The best fun I had was hunting down Andre. He, of course, was responsible for the most notorious art scandal of the post-war years, the so-called ”Tate Bricks” affair. Nowadays, with Tate Modern open and thriving as the most popular museum of modern art in the world, the bricks would hardly cause a tremble on the national art front. But, back in 1976, they triggered the mother of all aesthetic earthquakes.
Andre turned out to be a delightful little man, with a ready giggle and an evident joy in life. Launching quickly into an excited Scottish accent, he imitated hilariously the stern television tones of the disapproving Fyfe Robertson: ”These bloody bricks are worth nothing at all.” Andre refused to be filmed, but was happy to talk, and did so beautifully and convincingly, railing against a society that could no longer see the beauty of its own materials. When I asked him about tin, he grew ecstatic. When I asked about magnesium, he became poetic. When I returned to the subject of the bricks, he advised me only to look carefully at their surface.
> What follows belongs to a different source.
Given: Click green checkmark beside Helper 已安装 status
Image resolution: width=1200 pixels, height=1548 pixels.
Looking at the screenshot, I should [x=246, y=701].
Andre does what all important artists do: he teaches us to see. Hurry past a plate of magnesium in a DIY store and you will never savour it. But look at it properly, in a Carl Andre sculpture, allow Andre to guide you across it, and you will find textural beauty staring at you from under your nose.
Koons was more of a problem for me. Armed only with the sound advice of John Ruskin – ”Remember that the most beautiful things in the world are the most useless” – I tiptoed into his kitsch world expecting to be challenged. Instead, I was charmed. Tate Modern has a new room filled with Koons’s mirror pieces, based on famous cartoon characters, and the last thing I was prepared for in there was tristesse. But there it was. The cartoon reflections kept shifting gorgeously, then disappearing, and seemed to speak of the transitoriness of earthly pleasures as eloquently as the painted reflections of a rose on a Caravaggio vase. Here, then, was beautiful proof of how good an artist Koons can be.
And that’s the point. I don’t find Koons beautiful all the time, and neither will you. If the beauty of art were reliable, we could serve it in a tin and gorge on it, day in, day out. But it isn’t. Beauty speaks only when you allow it. And that means some of the duty for finding it lies with the observer. As Ralph Waldo Emerson put it: ”Though we travel the world over to find the beautiful, we must carry it with us or we find it not.”
That is something else I would love to tattoo onto Roger Scruton’s forehead. The space is certainly there.